> _Problem statement_
Retype the full set of records. Keep every character identical.

> _Data to use_
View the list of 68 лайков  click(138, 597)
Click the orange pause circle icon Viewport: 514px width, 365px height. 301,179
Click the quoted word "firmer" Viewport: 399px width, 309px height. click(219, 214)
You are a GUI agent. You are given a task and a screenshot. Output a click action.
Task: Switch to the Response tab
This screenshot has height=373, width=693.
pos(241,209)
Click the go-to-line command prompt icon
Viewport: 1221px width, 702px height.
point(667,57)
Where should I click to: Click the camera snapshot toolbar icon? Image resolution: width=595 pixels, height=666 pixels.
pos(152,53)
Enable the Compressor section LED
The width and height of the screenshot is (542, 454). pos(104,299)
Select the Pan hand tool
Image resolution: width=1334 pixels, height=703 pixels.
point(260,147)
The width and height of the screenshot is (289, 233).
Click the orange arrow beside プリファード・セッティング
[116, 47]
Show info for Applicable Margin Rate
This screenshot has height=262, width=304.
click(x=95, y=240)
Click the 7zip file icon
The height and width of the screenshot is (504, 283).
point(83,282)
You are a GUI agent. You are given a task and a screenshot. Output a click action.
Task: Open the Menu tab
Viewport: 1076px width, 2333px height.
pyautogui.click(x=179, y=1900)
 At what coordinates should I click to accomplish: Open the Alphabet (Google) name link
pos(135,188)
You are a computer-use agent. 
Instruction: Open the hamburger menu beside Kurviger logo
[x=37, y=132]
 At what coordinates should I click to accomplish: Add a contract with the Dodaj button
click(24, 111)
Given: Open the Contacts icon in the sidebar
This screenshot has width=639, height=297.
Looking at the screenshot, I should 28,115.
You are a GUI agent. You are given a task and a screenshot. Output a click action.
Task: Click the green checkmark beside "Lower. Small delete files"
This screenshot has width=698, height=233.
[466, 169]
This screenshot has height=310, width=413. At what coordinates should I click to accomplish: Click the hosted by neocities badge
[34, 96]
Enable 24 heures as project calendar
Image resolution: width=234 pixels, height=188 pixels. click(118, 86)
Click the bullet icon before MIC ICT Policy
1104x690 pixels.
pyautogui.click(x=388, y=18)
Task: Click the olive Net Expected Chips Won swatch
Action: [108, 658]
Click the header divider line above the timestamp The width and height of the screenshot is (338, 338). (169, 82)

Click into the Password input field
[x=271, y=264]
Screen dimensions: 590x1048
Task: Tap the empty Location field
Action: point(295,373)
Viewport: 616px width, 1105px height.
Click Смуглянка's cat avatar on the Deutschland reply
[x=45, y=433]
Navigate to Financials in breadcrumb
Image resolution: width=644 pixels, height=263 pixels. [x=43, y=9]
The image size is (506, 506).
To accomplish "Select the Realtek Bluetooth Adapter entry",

> _Solution_
View the list of 68 лайков  click(138, 597)
Click the orange pause circle icon Viewport: 514px width, 365px height. 301,179
Click the quoted word "firmer" Viewport: 399px width, 309px height. click(219, 214)
You are a GUI agent. You are given a task and a screenshot. Output a click action.
Task: Switch to the Response tab
This screenshot has height=373, width=693.
pos(241,209)
Click the go-to-line command prompt icon
Viewport: 1221px width, 702px height.
point(667,57)
Where should I click to: Click the camera snapshot toolbar icon? Image resolution: width=595 pixels, height=666 pixels.
pos(152,53)
Enable the Compressor section LED
The width and height of the screenshot is (542, 454). pos(104,299)
Select the Pan hand tool
Image resolution: width=1334 pixels, height=703 pixels.
point(260,147)
The width and height of the screenshot is (289, 233).
Click the orange arrow beside プリファード・セッティング
[116, 47]
Show info for Applicable Margin Rate
This screenshot has height=262, width=304.
click(x=95, y=240)
Click the 7zip file icon
The height and width of the screenshot is (504, 283).
point(83,282)
You are a GUI agent. You are given a task and a screenshot. Output a click action.
Task: Open the Menu tab
Viewport: 1076px width, 2333px height.
pyautogui.click(x=179, y=1900)
 At what coordinates should I click to accomplish: Open the Alphabet (Google) name link
pos(135,188)
You are a computer-use agent. 
Instruction: Open the hamburger menu beside Kurviger logo
[x=37, y=132]
 At what coordinates should I click to accomplish: Add a contract with the Dodaj button
click(24, 111)
Given: Open the Contacts icon in the sidebar
This screenshot has width=639, height=297.
Looking at the screenshot, I should 28,115.
You are a GUI agent. You are given a task and a screenshot. Output a click action.
Task: Click the green checkmark beside "Lower. Small delete files"
This screenshot has width=698, height=233.
[466, 169]
This screenshot has height=310, width=413. At what coordinates should I click to accomplish: Click the hosted by neocities badge
[34, 96]
Enable 24 heures as project calendar
Image resolution: width=234 pixels, height=188 pixels. click(118, 86)
Click the bullet icon before MIC ICT Policy
1104x690 pixels.
pyautogui.click(x=388, y=18)
Task: Click the olive Net Expected Chips Won swatch
Action: [108, 658]
Click the header divider line above the timestamp The width and height of the screenshot is (338, 338). (169, 82)

Click into the Password input field
[x=271, y=264]
Screen dimensions: 590x1048
Task: Tap the empty Location field
Action: point(295,373)
Viewport: 616px width, 1105px height.
Click Смуглянка's cat avatar on the Deutschland reply
[x=45, y=433]
Navigate to Financials in breadcrumb
Image resolution: width=644 pixels, height=263 pixels. [x=43, y=9]
The image size is (506, 506).
To accomplish "Select the Realtek Bluetooth Adapter entry",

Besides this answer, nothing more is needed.